Japanese sports agent (born 1970)

Tetsuro Kiyooka (清岡 哲朗, Kiyooka Tetsuro, 30 July 1970) is a Japanese entrepreneur and former FIFA Players' Agent (Sports agent). Kiyooka is the founder and CEO of SpecTip. He holds Permanent residency in Canada. His ancestors are the Shizoku in Tosa Province, Japan, and he is a distant relative of Roy Kiyooka.

== SpecTip ==
In 2016, Kiyooka established SpecTip in Vancouver, Canada, and began the process of developing an online video platform with no advertisements. He was inspired to create an interactive online platform where users, including content creators and viewers, could share their creative content and express their appreciation. His statement reads, “SpecTip was born at the crosslines of technology and integrity. I don't believe in advertisements and price tags on the internet. So, I created this business model in which users have the freedom to pay tips spontaneously when and if they choose”.

== Tip Rewards Patent ==
Kiyooka applied for multiple patents to the WIPO with the PCT international application in 2018, 2019 and 2020 of the new business model for an online video platform. The patents were granted in 2019, 2020 and 2021, and USPTO and JPO have granted multiple patents since then.
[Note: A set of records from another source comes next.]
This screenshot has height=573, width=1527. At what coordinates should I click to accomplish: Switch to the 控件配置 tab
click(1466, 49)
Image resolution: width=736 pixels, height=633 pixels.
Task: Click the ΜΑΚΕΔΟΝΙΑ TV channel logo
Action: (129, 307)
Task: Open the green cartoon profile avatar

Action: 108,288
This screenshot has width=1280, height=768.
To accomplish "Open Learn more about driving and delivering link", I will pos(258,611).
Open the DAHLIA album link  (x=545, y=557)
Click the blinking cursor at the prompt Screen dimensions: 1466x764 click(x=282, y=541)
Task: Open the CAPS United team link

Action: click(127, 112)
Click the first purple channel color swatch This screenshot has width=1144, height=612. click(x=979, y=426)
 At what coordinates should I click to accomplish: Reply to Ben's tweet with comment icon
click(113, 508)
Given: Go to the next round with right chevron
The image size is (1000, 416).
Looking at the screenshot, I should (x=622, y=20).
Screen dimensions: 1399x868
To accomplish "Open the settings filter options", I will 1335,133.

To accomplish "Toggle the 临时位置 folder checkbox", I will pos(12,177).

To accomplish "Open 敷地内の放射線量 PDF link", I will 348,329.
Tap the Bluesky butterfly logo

The patent is called “Tip Reward Patent,” which defines Rewards that motivate users to tip and encourage them to pay it permanently, and Rewards on the internet (also known as a bonus) as something that money cannot buy.

== Sports agent ==
In 2006, he passed the FIFA Players' Agent exam and registered with The Football Association (England), the Royal Dutch Football Association (Netherlands) and the Japan Football Association as an official agent. After that, he represented top Japanese players such as Keisuke Honda, Maya Yoshida and led them to the football clubs in European leagues.

== Japan Pro-Footballers Association (JPFA) ==
In 2009, Kiyooka was designated as a chief operating officer of the Japan Pro-Footballers Association (JPFA, ja) by Toshiya Fujita, a chairman of the board. He repealed the unfair transfer regulations between the clubs of J.League and the professional players in 2009 and formed the organization as a trade union in 2011. Also, he represented the players of the Japan national football team to protect their rights and payments.

== Web development ==
In 2005, Kiyooka collaborated with NTT Communications to create a football site called Nippon World Soccer on mobile internet services (i-mode, EZweb) in Japan. The mobile football site acquired over one million users a month in 2006 and became the biggest football mobile site in Japan at that time.